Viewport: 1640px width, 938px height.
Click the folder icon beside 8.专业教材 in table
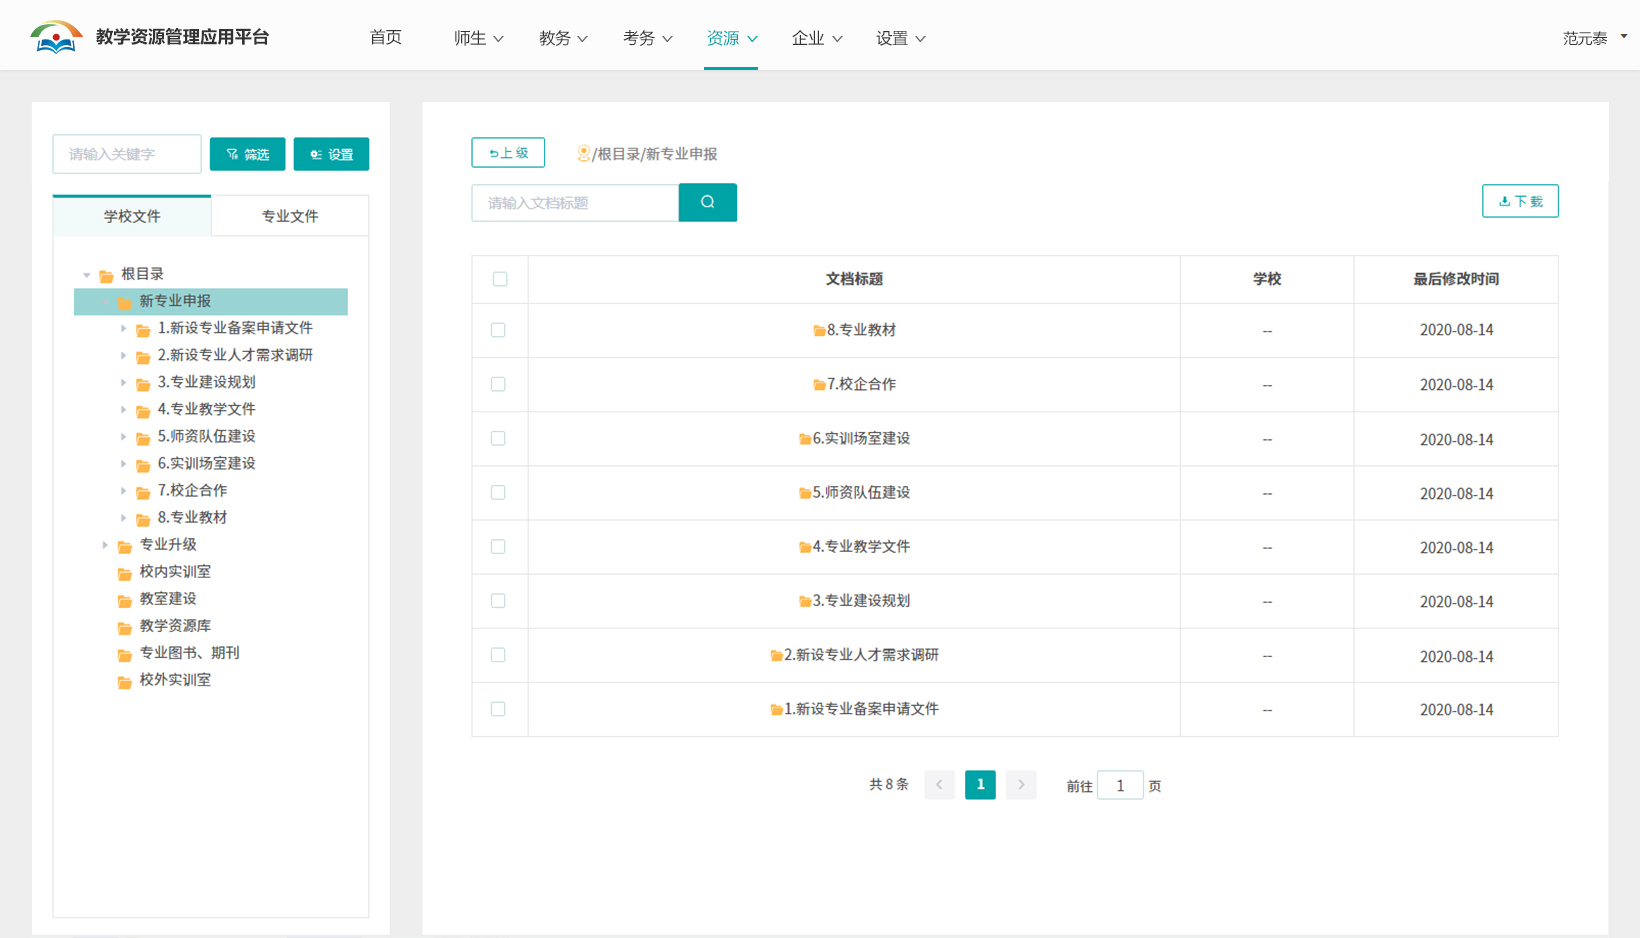(819, 331)
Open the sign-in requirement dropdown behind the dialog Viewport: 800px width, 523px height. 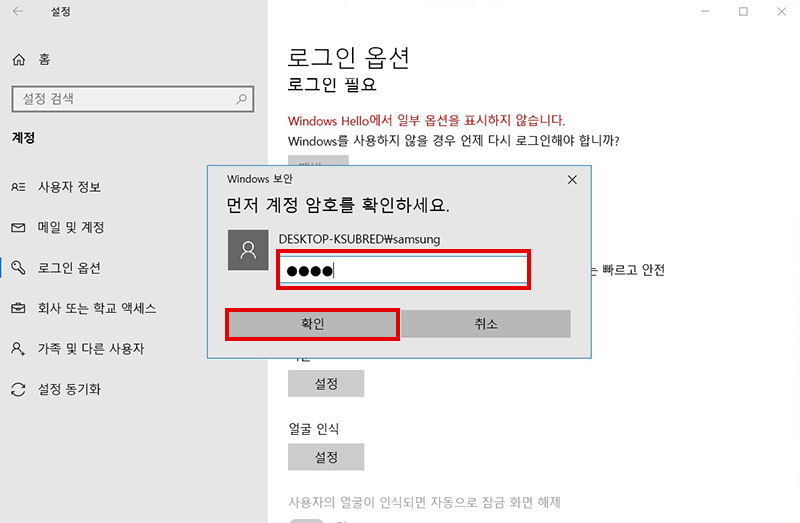tap(318, 161)
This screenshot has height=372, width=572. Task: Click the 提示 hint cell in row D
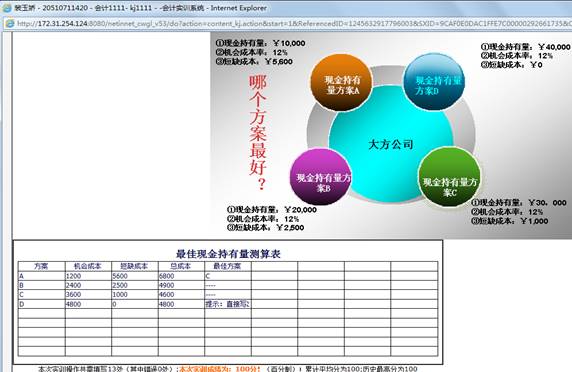[228, 304]
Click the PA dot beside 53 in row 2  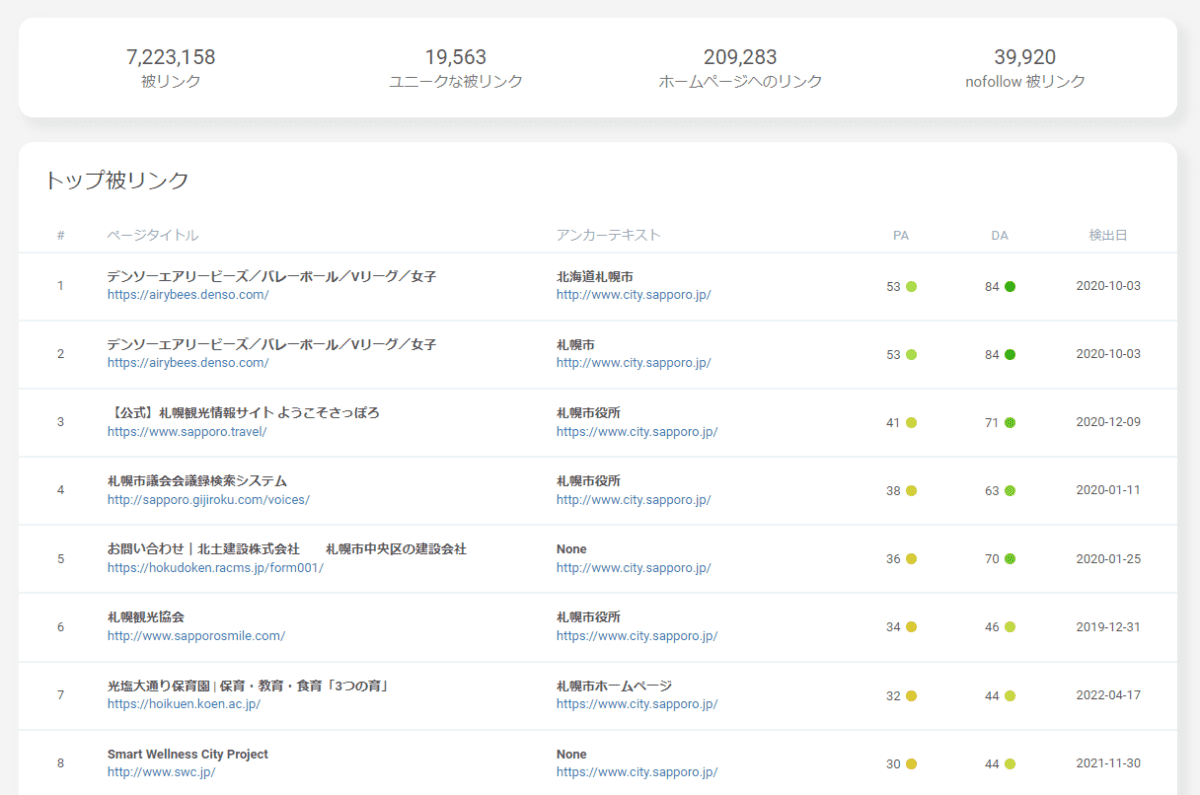point(911,355)
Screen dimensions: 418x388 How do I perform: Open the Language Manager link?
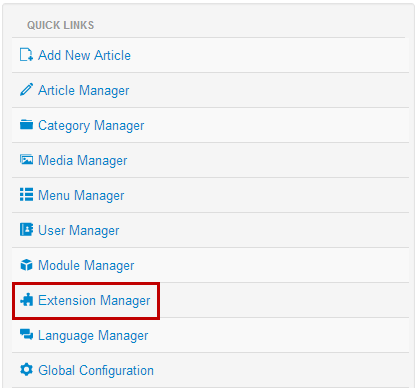coord(93,336)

■ ■ ■ ■

■ BRIEF
Set down word for word each line from the one containing "Screen dimensions: 418x388" through the end of the material, and keep the pictures out of it.

■ EXERCISE OUTPUT
Screen dimensions: 418x388 How do I perform: Open the Language Manager link?
coord(93,336)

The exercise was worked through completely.